**AUFGABEN:**
**a)** Fass den Frühlingstext in zwei Sätzen zusammen.
**b)** In welchem Jahr entstand Mörikes Gedicht „Er ist’s“ laut dem Frühlingstext?
**c)** Schreib aus dem Frühlingstext den Teil ab, der mit den Worten „Ich habe einen“ beginnt und mit „andere fruchtige Parfums.“ endet.
───── AUSGEWÄHLTER TEXT ─────
So dichtete Mörike in seinem Gedicht „Er ist’s“, das 1829 entstand und eines der bekanntesten Frühlingsgedichte sein dürfte. Ich habe es zu Schulzeiten gehasst. Mittlerweile hat sich das gewandelt, wie sich so vieles wandelt im Laufe der Jahre. Auch wenn mich die letzten beiden Tage diesbezüglich nicht überzeugt haben – lassen wir uns nicht trügen: Der Frühling hat Einzug gehalten. Und ich habe mich mit Freuden am letzten Sonntag zu einem Ausflug nach Esslingen begeben, der Stadt, in der ich meine Jugend verbracht habe. Aus der ich nicht schnell genug verschwinden konnte, nach dem Abitur. Und die ich heute wieder sehr gerne mag. Ein paar Stunden im herrlichen Biergarten auf der Esslinger Burg, mitten in den Zinnen derselben, bei ein paar Tassen Kaffee, herrlichem Käsekuchen, einer Zeitung und einem guten Freund – und das alles in der wunderbaren Frühlingssonne. Manchmal geht Zufriedensein ganz einfach, man mag es kaum glauben…
Diesem zuträglich ist natürlich immer die passende Garderobe, vor allem und gerade auch: die olfaktorische. Welche Düfte sind denn für Euch gerade Eure Frühlingsboten, welche Düfte zaubern Euch Frühlingsgefühle?
Ich habe einen alten Favoriten wieder hervorgekramt, besser gesagt gleich zwei: Diptyques Philosykos sowie Premier Figuier von L’Artisan Parfumeur. Dass Philosykos einer meiner Lieblinge und meine absolute Lieblingsfeige ist dürfte dem geneigten Leser unter Euch nicht entgangen sein, hatte ich vor einiger Zeit auch einmal ein Feigenspecial geschrieben – siehe hier und hier. Daraus darf ich mich einmal selbst zitieren:
„Was macht Philosykos denn so einzigartig? Einen Tag in Griechenland möchte er einfangen, der Duft. Das nun, ein Sommertag in einem mediterranen Land ist nun eine allgegenwärtige Impression und Inspiration für Feigen- und auch viele andere fruchtige Parfums.
───── DATENSATZ ─────
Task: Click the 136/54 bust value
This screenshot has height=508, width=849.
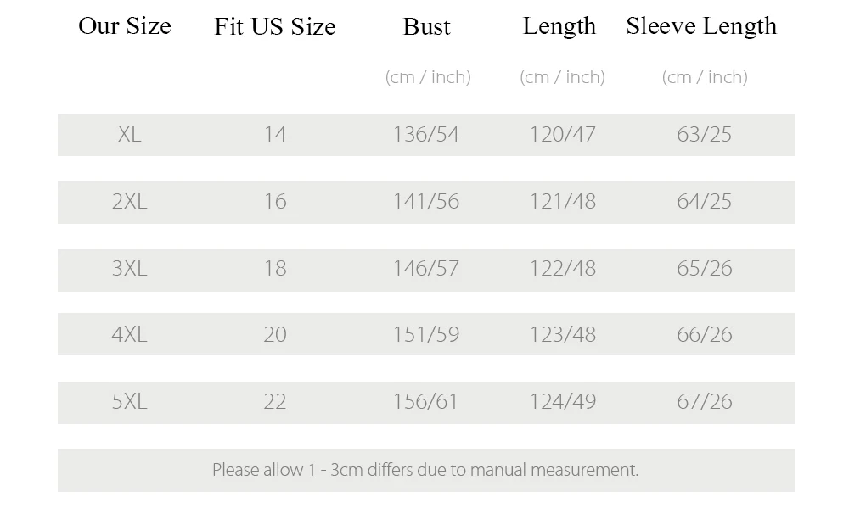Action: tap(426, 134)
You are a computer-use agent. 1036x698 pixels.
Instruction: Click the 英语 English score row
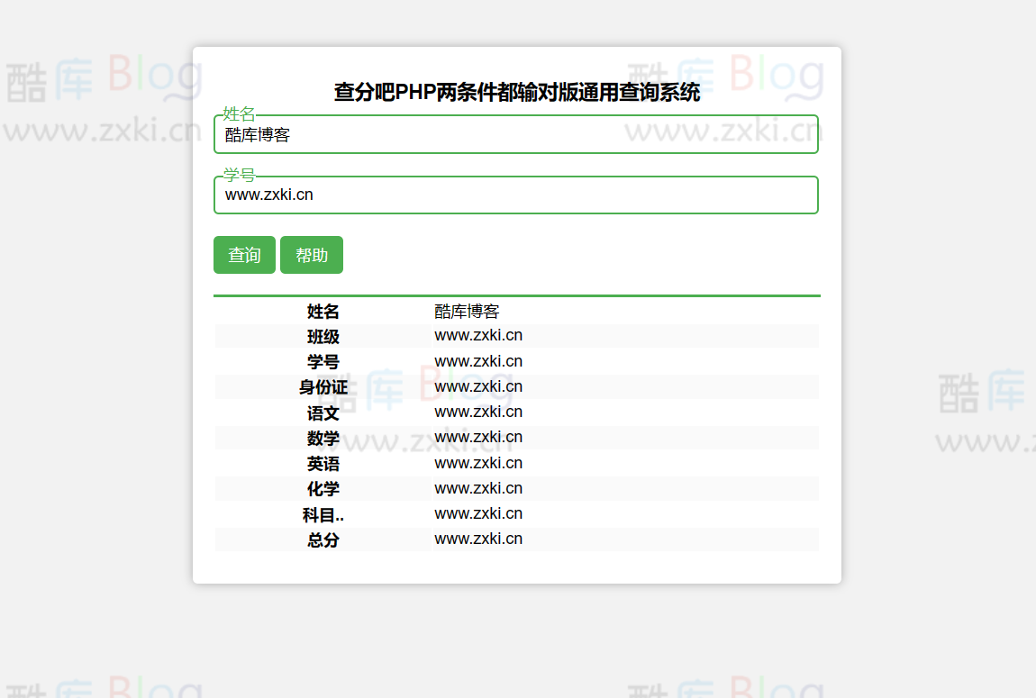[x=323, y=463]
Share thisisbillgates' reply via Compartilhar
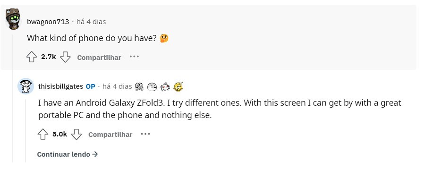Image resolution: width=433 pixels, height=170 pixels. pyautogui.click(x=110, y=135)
─────
───── DATENSATZ ─────
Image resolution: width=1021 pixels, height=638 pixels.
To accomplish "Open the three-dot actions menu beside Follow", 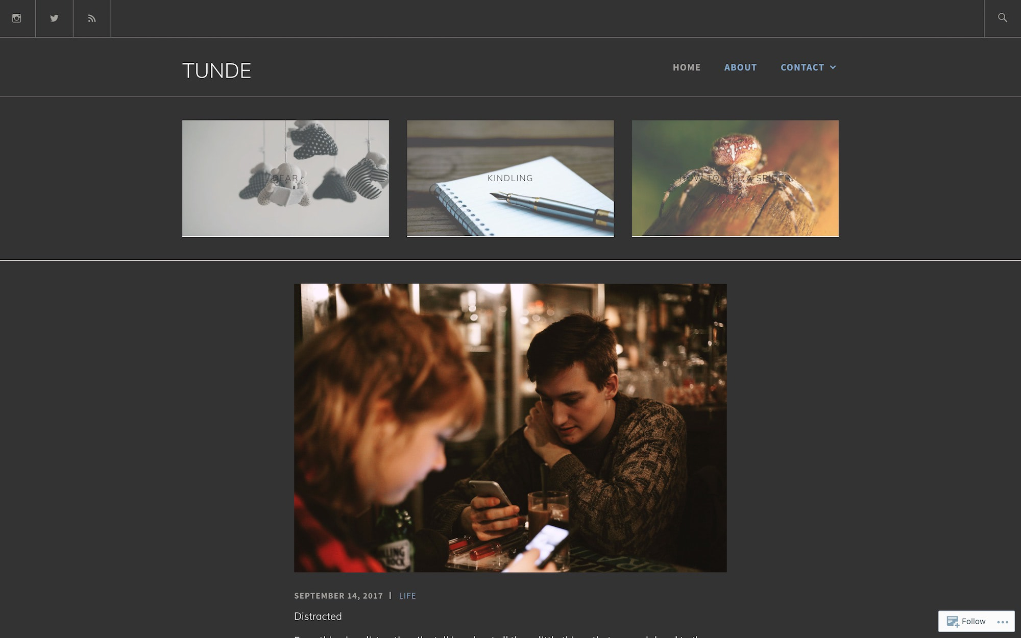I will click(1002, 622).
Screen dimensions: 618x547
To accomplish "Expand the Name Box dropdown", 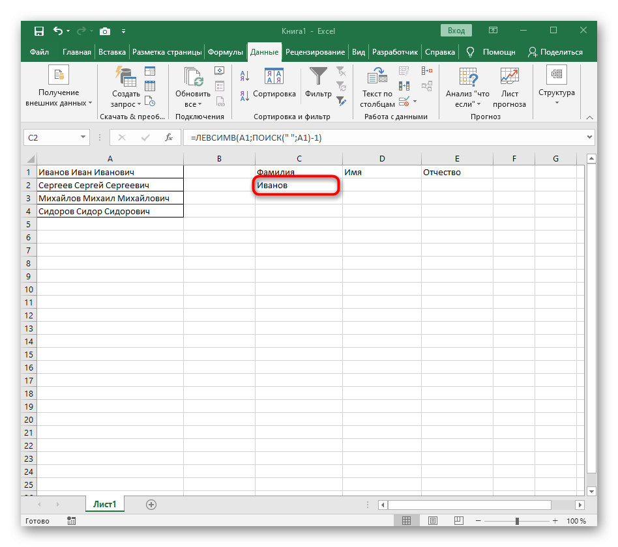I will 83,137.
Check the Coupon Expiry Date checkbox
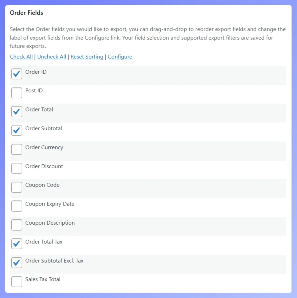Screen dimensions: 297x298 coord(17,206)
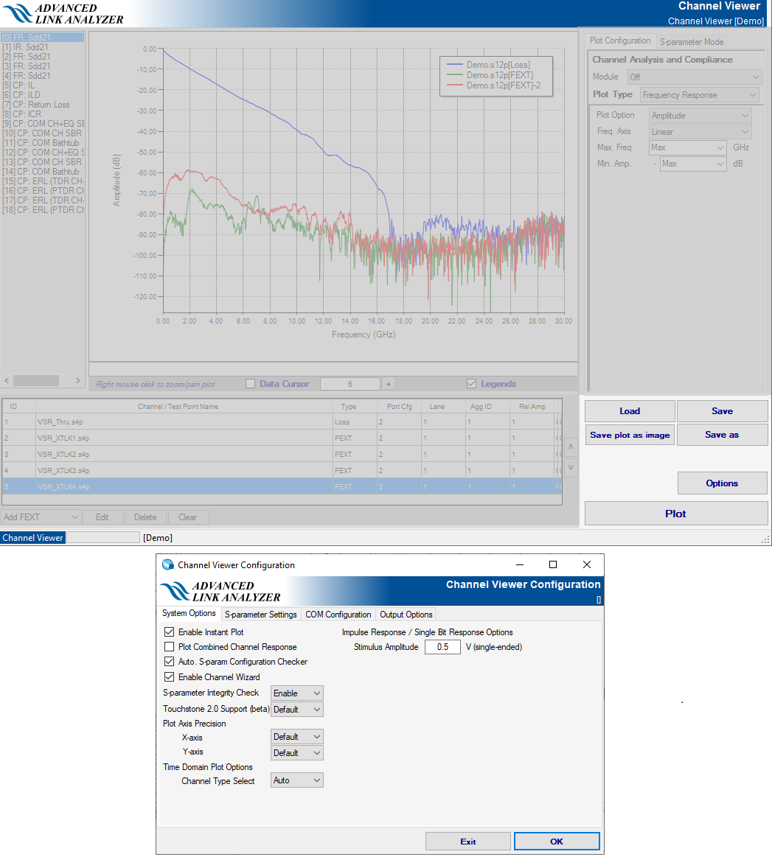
─────
───── DATENSATZ ─────
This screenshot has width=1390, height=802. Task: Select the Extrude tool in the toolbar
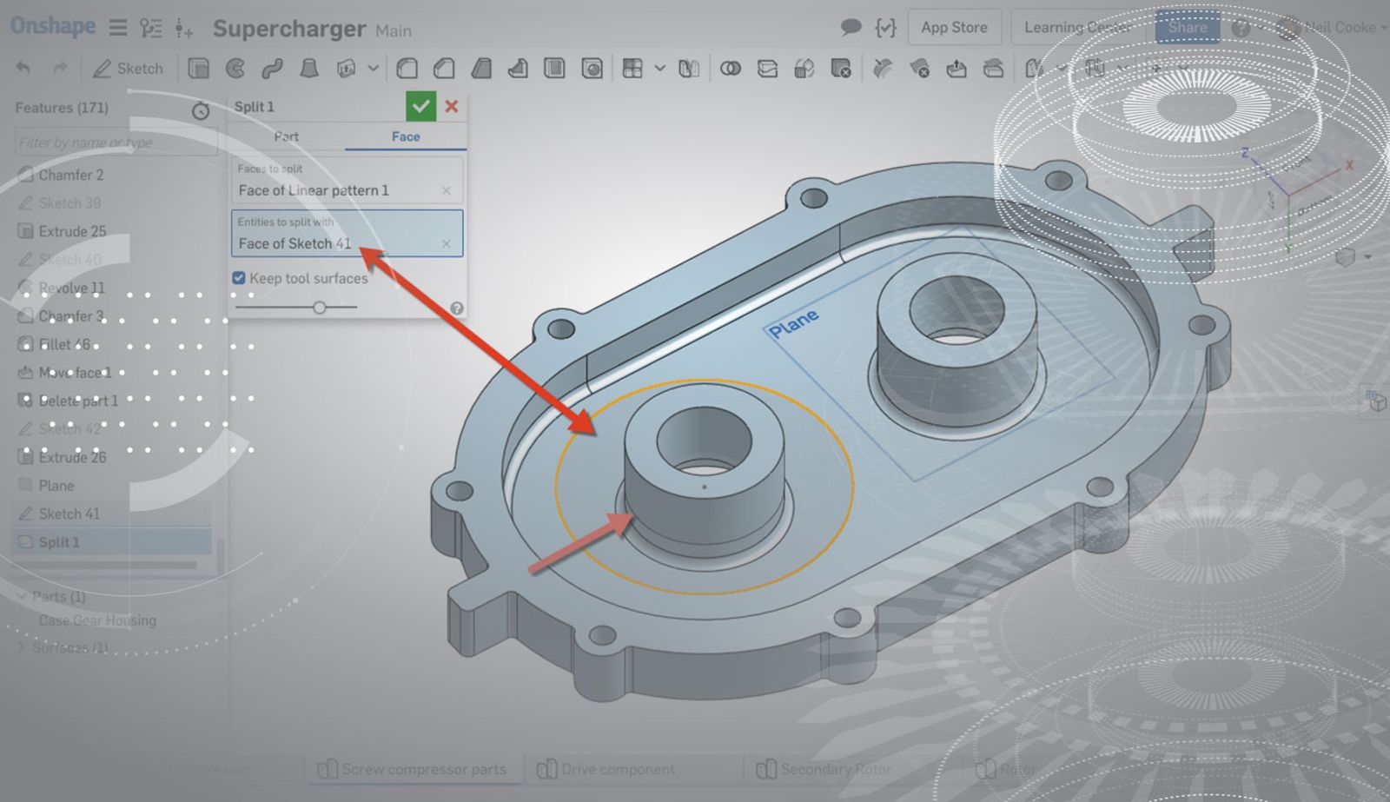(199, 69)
─────
**DIE ERGEBNISSE:**
**a)** Der Text beginnt mit Mörikes Frühlingsgedicht „Er ist’s“ von 1829 und erzählt von einem Sonntagsausflug nach Esslingen, bei dem im Biergarten auf der Burg mit Kaffee, Käsekuchen, Zeitung und einem guten Freund die Frühlingssonne genossen wird. Danach geht es um Düfte für den Frühling, und als wieder hervorgeholte Favoriten werden Diptyques Philosykos und Premier Figuier von L’Artisan Parfumeur genannt.

**b)** 1829.

**c)**
Ich habe einen alten Favoriten wieder hervorgekramt, besser gesagt gleich zwei: Diptyques Philosykos sowie Premier Figuier von L’Artisan Parfumeur. Dass Philosykos einer meiner Lieblinge und meine absolute Lieblingsfeige ist dürfte dem geneigten Leser unter Euch nicht entgangen sein, hatte ich vor einiger Zeit auch einmal ein Feigenspecial geschrieben – siehe hier und hier. Daraus darf ich mich einmal selbst zitieren:
„Was macht Philosykos denn so einzigartig? Einen Tag in Griechenland möchte er einfangen, der Duft. Das nun, ein Sommertag in einem mediterranen Land ist nun eine allgegenwärtige Impression und Inspiration für Feigen- und auch viele andere fruchtige Parfums.